In gold league, the MightyCarlo boss always plays a different game even when you click Replay in Same Conditions.

This actually confused me and I thought it was my bot that was doing some randomization, turns out it was MightCarlo. I understand MontaCarlo Tree Search is a randomized algorithm, but it would be nice if the bot used the RandomSeed given by the environment.

inoryy · May 6, 2018, 7:13am

That’s not possible. What Maxime could do is lock the bots seed to some constant, but even then the behavior would wildly change due to varying number of instructions it’ll be able to fit in his time limit (30ms I believe?).
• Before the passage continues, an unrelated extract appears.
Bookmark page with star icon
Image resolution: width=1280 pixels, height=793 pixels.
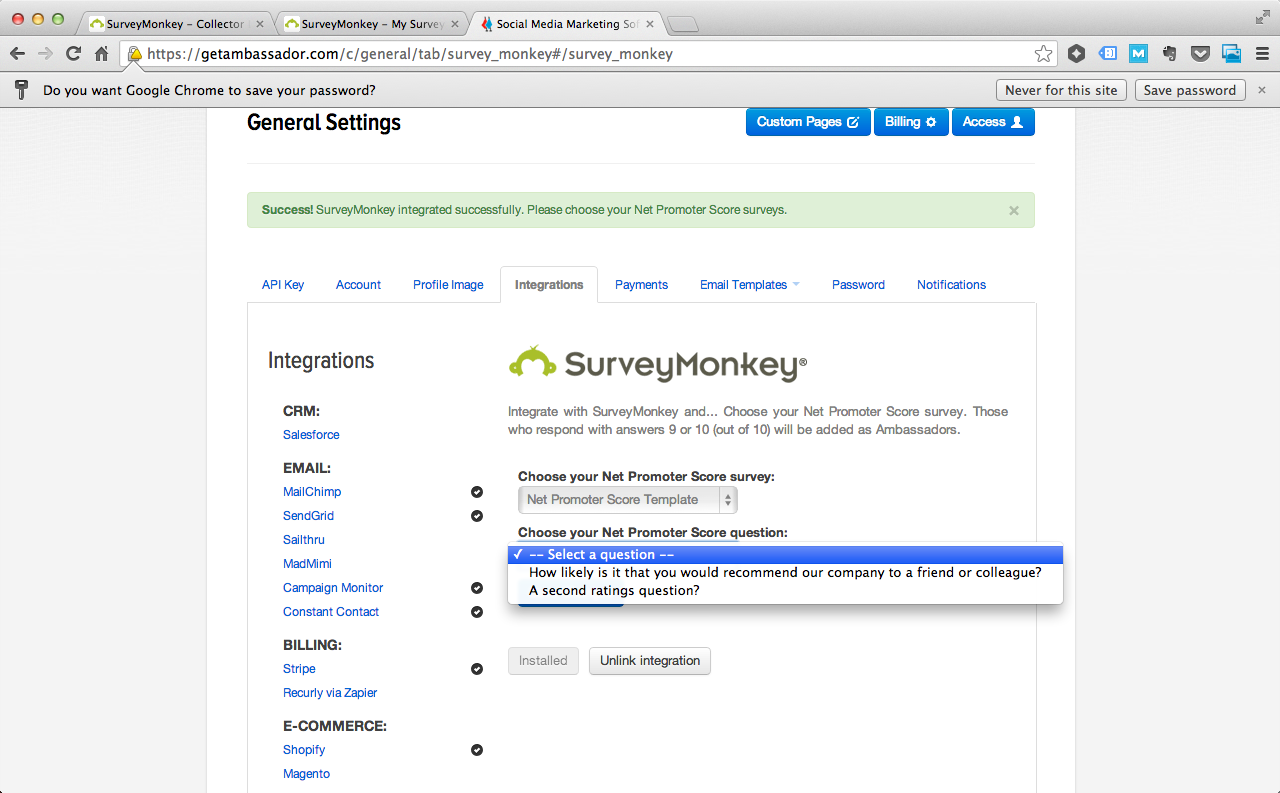(1043, 54)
What helped me get out of gold was focus on other players in top10, ensuring my bot could sustain at least 50% winrate vs everybody. High winrate vs MightyCarlo fell out naturally from that goal.
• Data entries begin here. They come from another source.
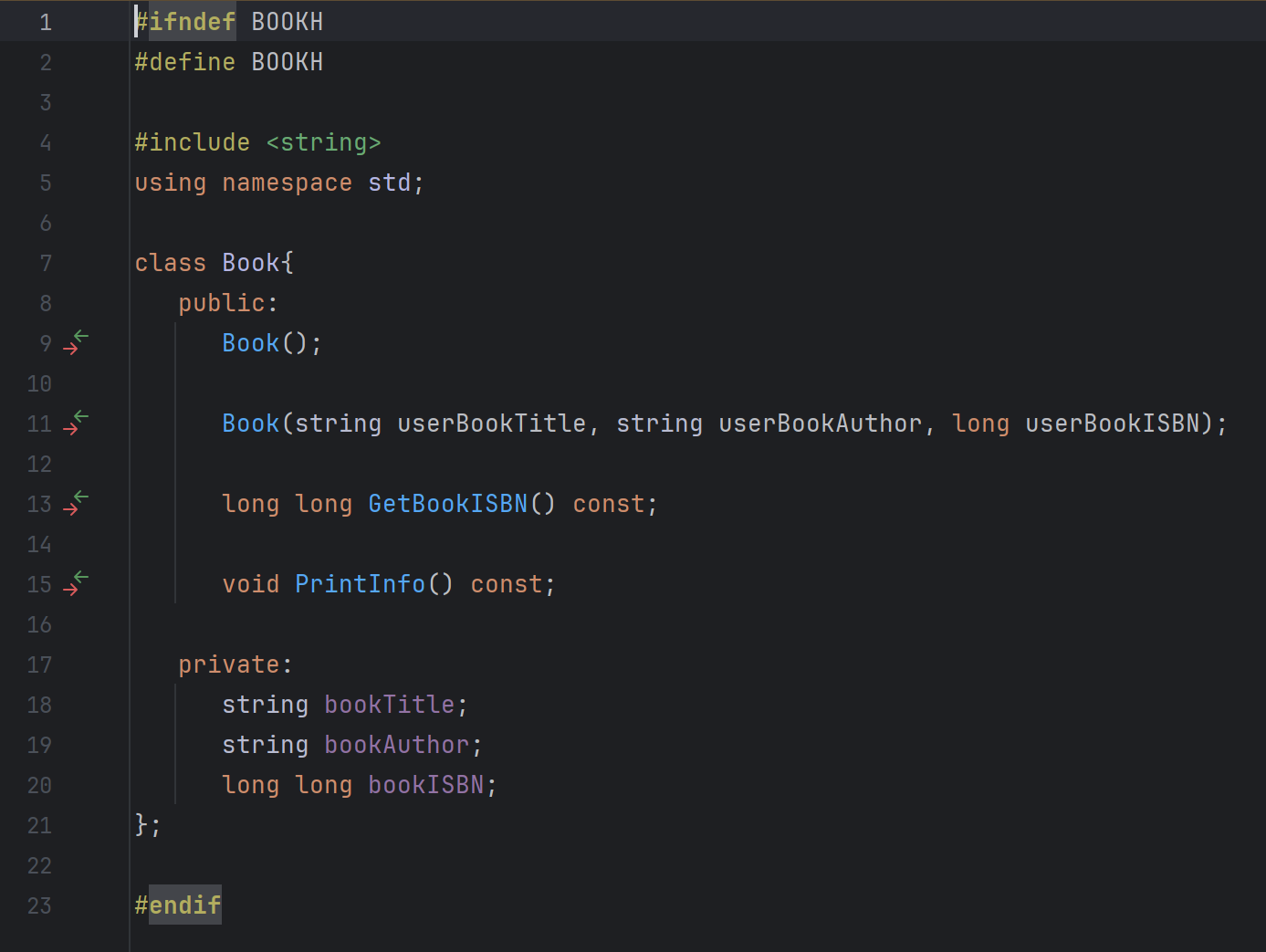1266x952 pixels.
Task: Click the green arrow beside the parameterized Book constructor
Action: [x=81, y=414]
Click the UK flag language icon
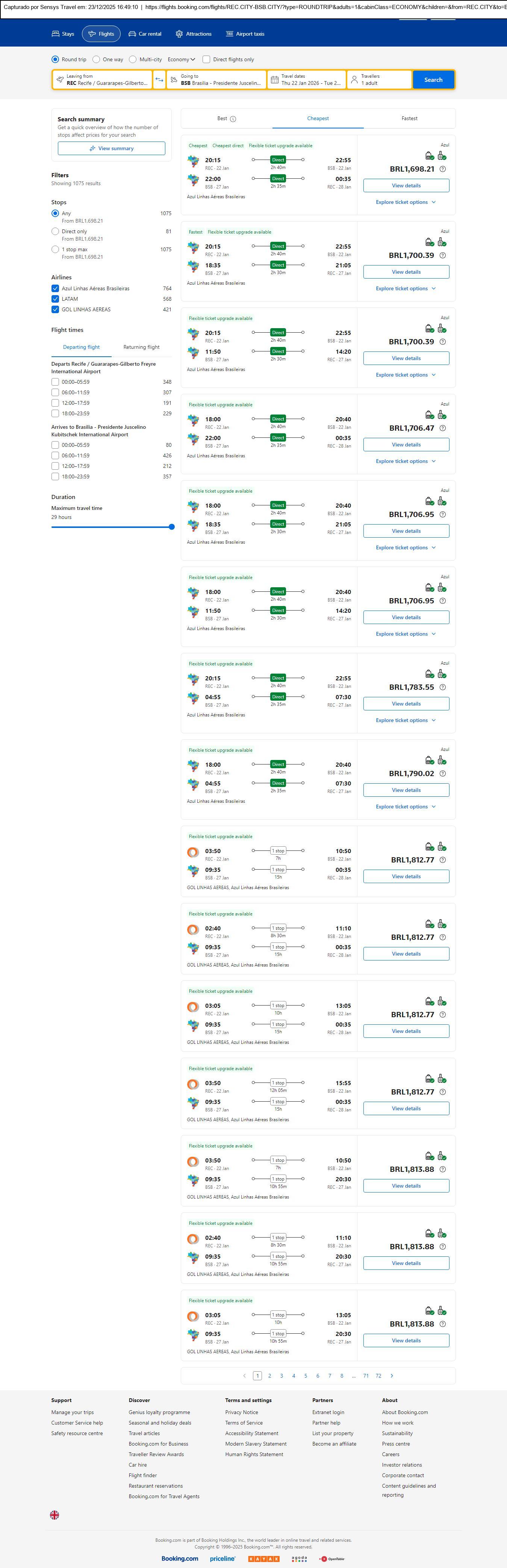This screenshot has height=1568, width=507. 55,1514
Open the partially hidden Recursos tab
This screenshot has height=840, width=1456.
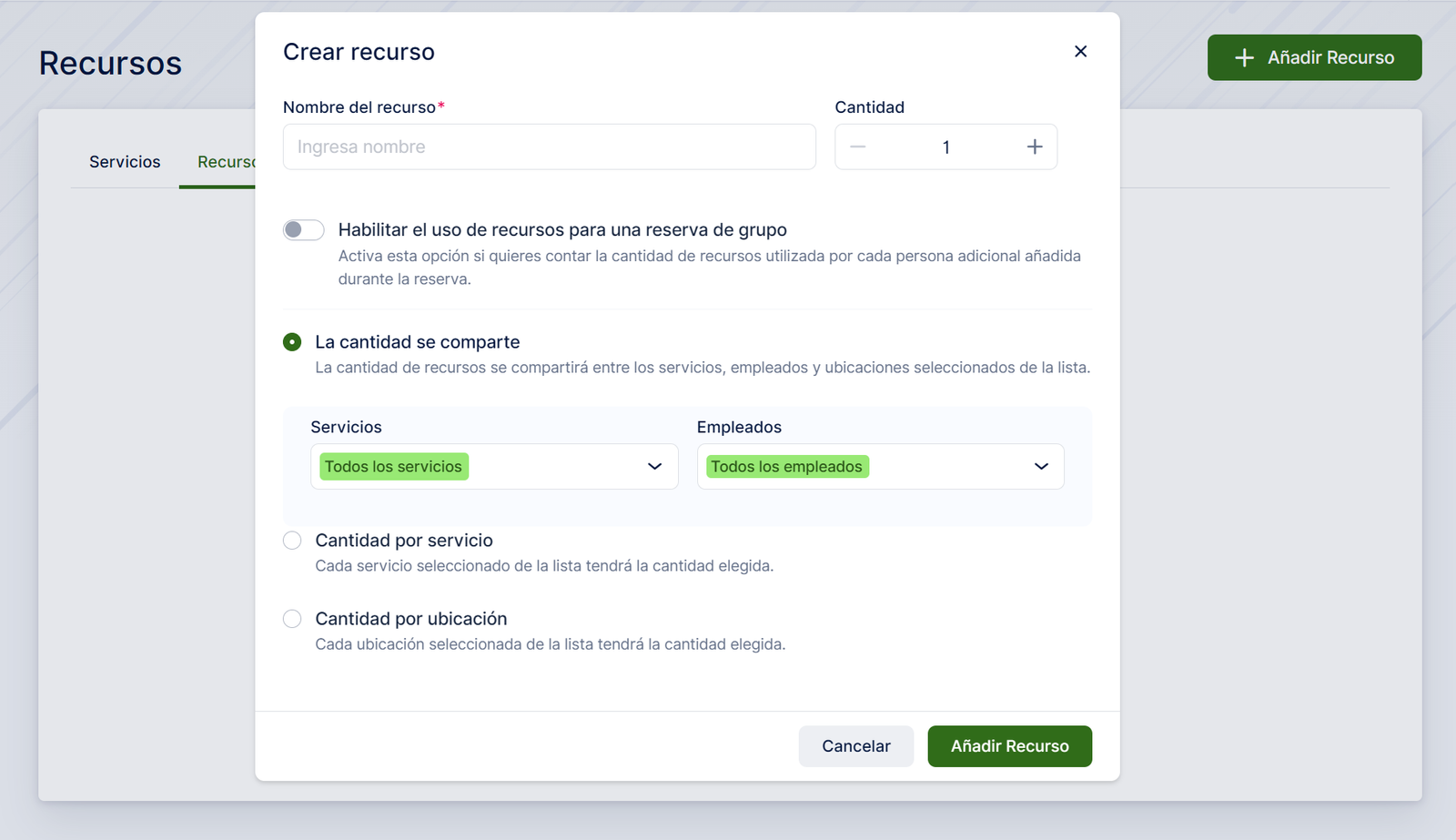tap(225, 162)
perseverent · May 15, 2018, 5:42am

I am trying to learn MCTS with this bot contest. How many simulations per turn would be necessary to be able to beat MightyCarlo boss, considering that he is doing probably the same thing by looking at the name.

Magus · May 15, 2018, 6:11am

If MightyCarlo is the gold boss, i reached legend with 25k rollouts at the second turn.

perseverent · May 15, 2018, 7:47am

Thanks @Magus. Yes I was talking about the gold boss. I have only 5k rollouts in the second turn, but I noticed the tree has 13k nodes. I was thinking I save time if I expand a leaf with all possible moves. It turns out, most of my leaf nodes will never benefit from a rollout. That or I have a bug.

perseverent · May 15, 2018, 7:54am

Does anybody have any idea what to do with the time in the first turn? In the moment I do not use it. I feel this is such a waste but at the same time it’s like getting 1h for the first move in chess, and after that 30sec for all other moves. In chess you play fast in the beginning to save time for later.

Magus · May 15, 2018, 8:04am

In the first turn i create 5000000 nodes. I don’t want to use new ou delete later in the code because it’s slow.

Then if i’m the first player, i hardcode the (4,4) move and i let the MCTS do its job. I keep my tree between turns so when i’m playing at turn 2 my tree is already filled with the first turn calculation.

If i’m player 2, i also hardcode a move but only if my opponent played in (4,4).

perseverent · May 15, 2018, 8:24am

Thanks @Magus. Now I have a clear target.

perseverent · May 25, 2018, 5:57am

I can confirm @Magus claim. Once you can get 25k rollouts at second turn in a consistent manner, you will beat the gold boss MightyCarlo.

perseverent · May 25, 2018, 6:02am

If anybody wants to try MCTS, you can get to legend just with the vanilla algo. All you have to do is to optimize the hell out of the code.

perseverent · May 25, 2018, 6:42am

Ideas for optimization:
1.calculating the table where next player has to move, once you know the last move. There are 9 TTT tables and 9 possible moves (if you always consider the move relative to the table). So if last move was move no.7 (in what table was that it’s not important) than the next move has to be made in table no. 7.
2.using bitboards for memory representation of the tables. I found a very interesting idea here for testing a win if you use bitboards: https://www.youtube.com/watch?v=5t5jzkO0t7w (it’s in German but you will get the point)
3.if you go the bitboard route I can recommend the following site: https://graphics.stanford.edu/~seander/bithacks.html
4.try to have lookup tables for things you use often.